Merz Aesthetics uses celebrities to market its products. In 2019, model Christie Brinkley promoted a non-invasive wrinkle-tightening procedure. Gwyneth Paltrow became the first brand ambassador for Merz Aesthetics in 2020. In 2023, Christina Aguilera promoted anti-wrinkle injections. The company is also primary sponsor for the North Carolina Courage. Merz announced its first three ambassadors for the Asia-Pacific region in 2022; Korean celebrities Lee Min-ho, Kim Ha-neul and Jeon So-min.

In November 2024, the FDA reprimanded Merz for a misleading Instagram ad featuring Nate Berkus promoting Xeomin. The agency criticized claims about the drug’s rapid effects and unique benefits, citing a lack of supporting data, and found the risk disclosures inadequate, making the ad misleading about Xeomin’s safety.

=== Merz Therapeutics ===
Merz Therapeutics develops and distributes products for the treatment of neurological movement disorders such as dystonia and spasticity. It has its headquarters in Frankfurt. Stefan König has been the managing director of this division since 2023. In 2024, Merz Therapeutics acquired Inbrija, an inhaled Parkinson’s disease medication, and Ampyra (also known as Fampyra in some markets), a sustained-release multiple sclerosis tablet for $185 million from Acorda Therapeutics, which had filed for bankruptcy.

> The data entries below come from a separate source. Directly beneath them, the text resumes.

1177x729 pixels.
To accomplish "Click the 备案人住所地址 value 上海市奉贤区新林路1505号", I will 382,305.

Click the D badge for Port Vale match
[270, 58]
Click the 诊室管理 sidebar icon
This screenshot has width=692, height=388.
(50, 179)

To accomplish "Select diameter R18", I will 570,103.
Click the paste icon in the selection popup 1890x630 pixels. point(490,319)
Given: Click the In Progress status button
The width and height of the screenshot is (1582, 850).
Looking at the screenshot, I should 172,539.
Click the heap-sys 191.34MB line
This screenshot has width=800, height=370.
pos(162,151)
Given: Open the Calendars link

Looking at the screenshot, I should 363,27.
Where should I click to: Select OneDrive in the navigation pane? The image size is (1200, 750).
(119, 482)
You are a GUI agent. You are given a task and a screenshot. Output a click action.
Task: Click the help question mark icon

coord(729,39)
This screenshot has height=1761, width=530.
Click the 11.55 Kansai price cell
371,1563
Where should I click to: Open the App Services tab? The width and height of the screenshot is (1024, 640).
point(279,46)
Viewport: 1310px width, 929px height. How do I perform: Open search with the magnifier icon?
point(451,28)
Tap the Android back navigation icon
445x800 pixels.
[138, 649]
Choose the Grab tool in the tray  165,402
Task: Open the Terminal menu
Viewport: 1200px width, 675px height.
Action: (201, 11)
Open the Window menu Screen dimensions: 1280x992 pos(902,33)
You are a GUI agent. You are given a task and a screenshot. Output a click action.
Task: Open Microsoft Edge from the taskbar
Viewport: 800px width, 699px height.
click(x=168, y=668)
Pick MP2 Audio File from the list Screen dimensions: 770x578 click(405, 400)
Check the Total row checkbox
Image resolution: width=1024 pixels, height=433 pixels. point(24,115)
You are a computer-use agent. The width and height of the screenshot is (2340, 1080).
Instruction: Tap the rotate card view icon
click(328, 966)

=== Merz Consumer Care ===
Merz Consumer Care develops and distributes health, beauty, and wellness products. The main brands are tetesept and Merz Spezial. It has its headquarters in Frankfurt. Xenia Barth has been the managing director of this division since 2022. In May 2023, the name Merz Lifecare was introduced as the corporate brand instead of Merz Consumer Care. Merz Consumer Care GmbH has been retained as the company name.